Bonus One-Liner Method 5: Using FactorRange to Simplify Grouped Bar Plots

Bokeh’s FactorRange can handle the plotting of grouped bar plots in a more simplified manner, especially when dealing with categorical data that have subcategories.

Here’s an example:

from bokeh.plotting import figure, show, output_file
from bokeh.models import FactorRange, ColumnDataSource

output_file("grouped_bars.html")

fruits = ['Apples', 'Oranges', 'Pears']
years = ['2015', '2016']
data = {'fruits': fruits,
        '2015': [2, 1, 4],
        '2016': [5, 3, 3]}

x = [(fruit, year) for fruit in fruits for year in years]
counts = sum(zip(data['2015'], data['2016']), ())

source = ColumnDataSource(data=dict(x=x, counts=counts))

p = figure(x_range=FactorRange(*x), width=400, height=300)

p.vbar(x='x', top='counts', width=0.9, source=source)

show(p)

The output will display a neatly organized grouped bar plot within a single HTML file.

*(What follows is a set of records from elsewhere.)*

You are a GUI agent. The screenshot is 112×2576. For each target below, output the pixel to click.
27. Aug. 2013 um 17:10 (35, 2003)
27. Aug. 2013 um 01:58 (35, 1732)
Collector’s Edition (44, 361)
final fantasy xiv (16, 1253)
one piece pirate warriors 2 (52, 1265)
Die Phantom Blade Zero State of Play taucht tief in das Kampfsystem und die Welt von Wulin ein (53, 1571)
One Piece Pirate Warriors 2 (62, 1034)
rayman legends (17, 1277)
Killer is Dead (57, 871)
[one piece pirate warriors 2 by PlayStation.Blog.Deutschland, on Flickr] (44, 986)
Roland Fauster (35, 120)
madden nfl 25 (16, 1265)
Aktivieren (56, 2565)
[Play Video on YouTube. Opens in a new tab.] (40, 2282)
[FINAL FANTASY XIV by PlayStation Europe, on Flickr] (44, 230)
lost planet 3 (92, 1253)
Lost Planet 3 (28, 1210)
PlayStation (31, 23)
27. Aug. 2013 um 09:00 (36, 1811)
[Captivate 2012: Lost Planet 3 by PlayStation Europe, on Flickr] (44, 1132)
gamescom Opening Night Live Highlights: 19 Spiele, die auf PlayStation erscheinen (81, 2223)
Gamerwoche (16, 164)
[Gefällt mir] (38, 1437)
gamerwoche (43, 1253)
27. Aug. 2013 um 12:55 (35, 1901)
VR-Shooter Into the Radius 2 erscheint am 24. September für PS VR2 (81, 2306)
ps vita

The code uses FactorRange to define the x-axis with paired categories, which simplifies the plotting of grouped bars. This one-liner bar plotting approach results in a clean and easily understandable grouped bar plot.

Summary/Discussion

  • Method 1: Using VBar Glyphs for Side-by-Side Bar Plots. Strengths: Offers clear side-by-side comparison for multiple datasets. Weaknesses: As the number of datasets increases, the plot can become cluttered.
  • Method 2: Stacked Bar Charts for Cumulative Data. Strengths: Efficient when visualizing part-to-whole relationships. Weaknesses: Can obscure individual data variations when too many layers are present.
  • Method 3: Using the gridplot Function to Arrange Multiple Separate Plots. Strengths: Maintains each dataset’s distinct visual space. Weaknesses: Requires more space and may be less concise when displaying the data.
  • Method 4: Interactive Legends for Comparisons on the Same Plot. Strengths: Highly interactive and user-friendly. Weaknesses: May not be suitable for static reporting where interactivity isn’t feasible.
  • Bonus Method 5: Using FactorRange to Simplify Grouped Bar Plots. Strengths: Simplifies the code for grouped bar plots. Weaknesses: Less flexible when customizing the appearance of each individual bar.